Perceptual Flow Network for Visually Grounded Reasoning¶

Conference: ICML 2026
arXiv: 2605.02730
Code: None
Area: Multimodal VLM / Reinforcement Learning / Visual Reasoning
Keywords: Visually Grounded Reasoning, GFlowNet, Sub-TB, Variational Reinforcement Learning, LVLM Hallucination

TL;DR¶

Abandoning the traditional RLVR approach of "hard supervision with precise expert bounding boxes," PFlowNet models the perceptual behavior itself as a structured Perceptual Flow latent variable. It approximates the ideal reasoning-oriented posterior with a variational distribution \(p_\theta(Z|X)\), and is trained using Sub-TB variational RL, multi-dimensional rewards, and Vicinal Geometric Shaping. As a result, the 8B Qwen3-VL achieves a new SOTA of 90.6% on V* Bench and 67.0% on MME-RealWorld-lite.

Background & Motivation¶

Background: To mitigate language bias and hallucination in LVLMs, recent methods (look-twice, VGR, grounded thinking, etc.) use RLVR to distill geometric priors from visual experts (e.g., GroundingDINO) into LVLMs, enforcing a "first localize key regions, then answer" reasoning process.

Limitations of Prior Work: The authors conducted a critical probing experiment on V* using Qwen2.5-VL—expanding expert-annotated boxes isotropically to obtain geometric priors with different IoUs, then feeding the corresponding crops to the LVLM and measuring answer accuracy. The counterintuitive result: the most precise expert box is not the best reasoning evidence; there exists a sweet spot. The reason is that visual experts are designed for object detection, prioritizing geometric precision while ignoring the "context needed for reasoning." Overly tight boxes cause a "tunnel vision" effect, removing essential peripheral cues.

Key Challenge: Existing VGR equates "expert geometric precision" with "quality of reasoning evidence," forcing LVLMs to strictly align with expert boxes. However, the truly useful "golden evidence" for reasoning is instance-specific, and heuristic expansion cannot precisely capture it. This is a fundamental misalignment—optimizing for the wrong target.

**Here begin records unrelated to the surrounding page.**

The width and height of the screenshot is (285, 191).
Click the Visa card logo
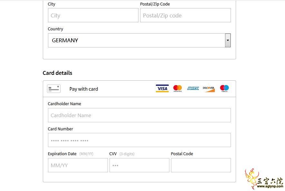[x=162, y=88]
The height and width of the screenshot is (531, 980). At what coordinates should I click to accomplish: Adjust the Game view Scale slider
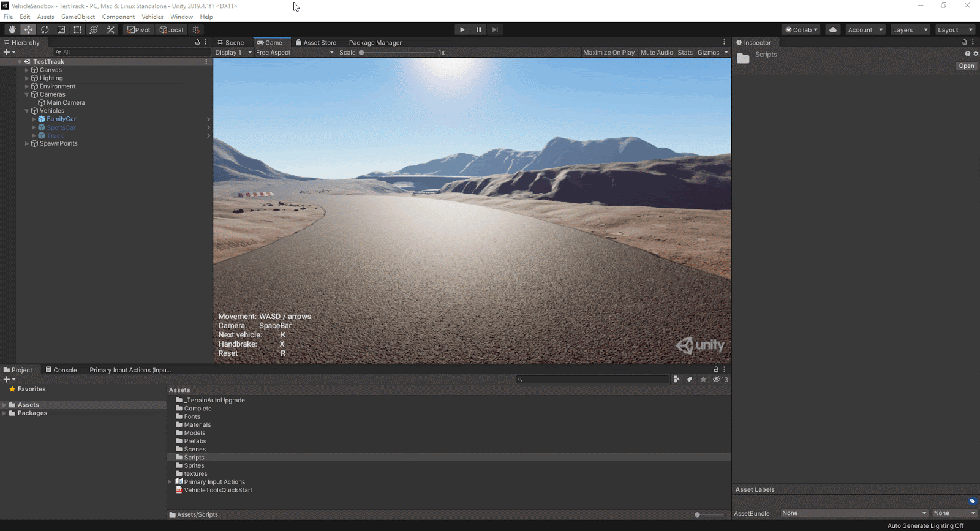point(362,53)
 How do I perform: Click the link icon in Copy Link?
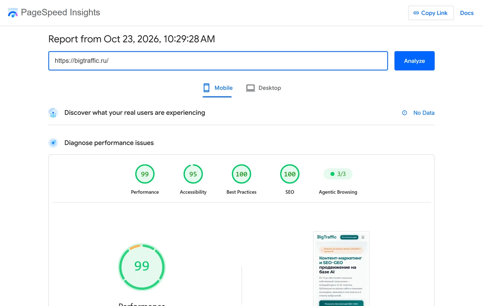click(x=416, y=13)
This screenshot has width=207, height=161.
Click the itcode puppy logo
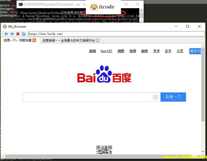pyautogui.click(x=95, y=7)
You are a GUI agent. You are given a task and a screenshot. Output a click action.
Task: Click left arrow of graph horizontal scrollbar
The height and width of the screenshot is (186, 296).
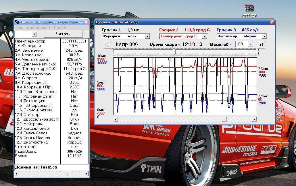[116, 119]
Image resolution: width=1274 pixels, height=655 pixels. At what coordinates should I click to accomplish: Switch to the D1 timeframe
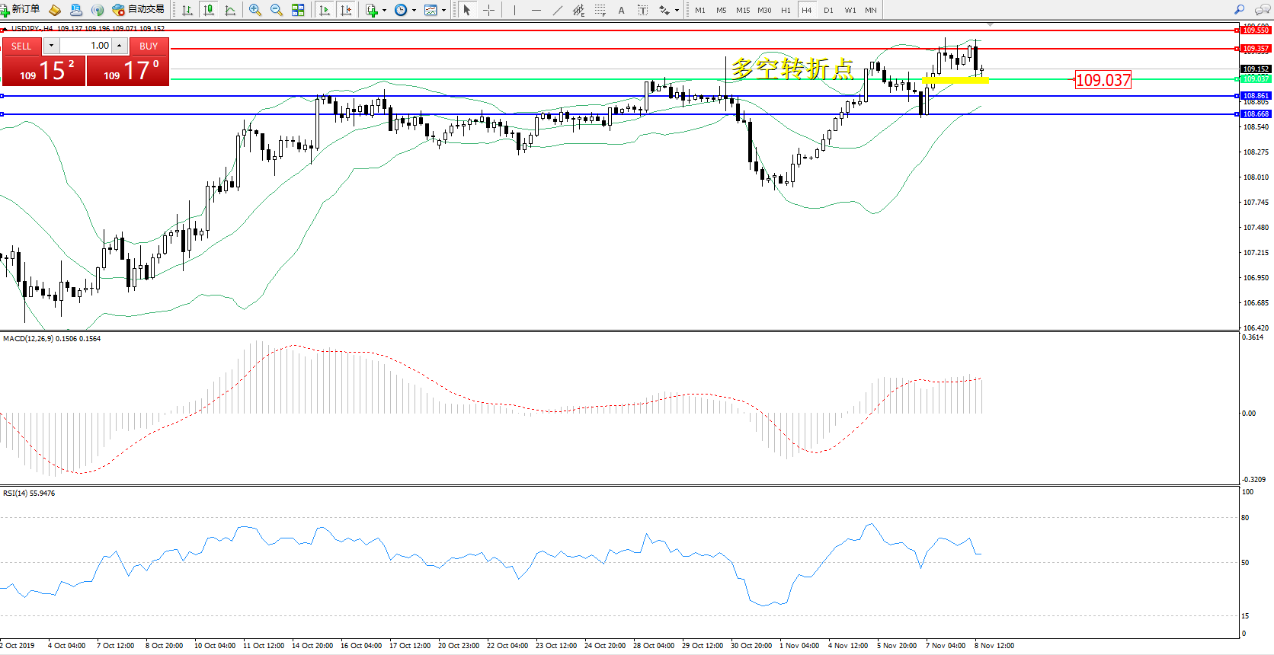point(828,10)
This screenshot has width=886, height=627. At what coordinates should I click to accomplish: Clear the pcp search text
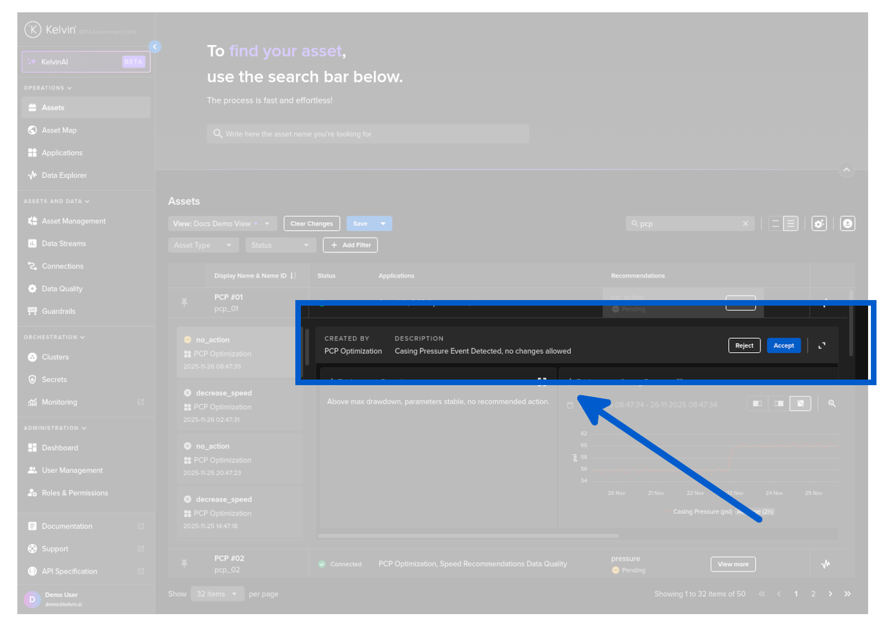pos(745,223)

Goal: (1) Formalize VGR as a distribution modeling problem over latent visual trajectories \(Z\); (2) Construct a family of learnable perceptual trajectory representations, decoupling "geometric precision" from "reasoning utility" in the training objective; (3) Use variational RL to encourage exploration of "reasoning-friendly" perceptual behaviors while retaining geometric reliability.

Key Insight: Rather than using expert boxes as hard constraints, treat the reasoning trajectory \(Z\) as a latent variable, with a model-parameterized variational distribution \(p_\theta(Z|X)\) approximating the "ideal VGR posterior" \(P_V(Z|X,Y)\); the latter only requires \(Z\) to fall within a \(\sigma\)-vicinity \(\mathcal{S}_V\) centered on the golden evidence \(G\). The expert box \(E\) serves only as a "vicinal reference," not a hard target.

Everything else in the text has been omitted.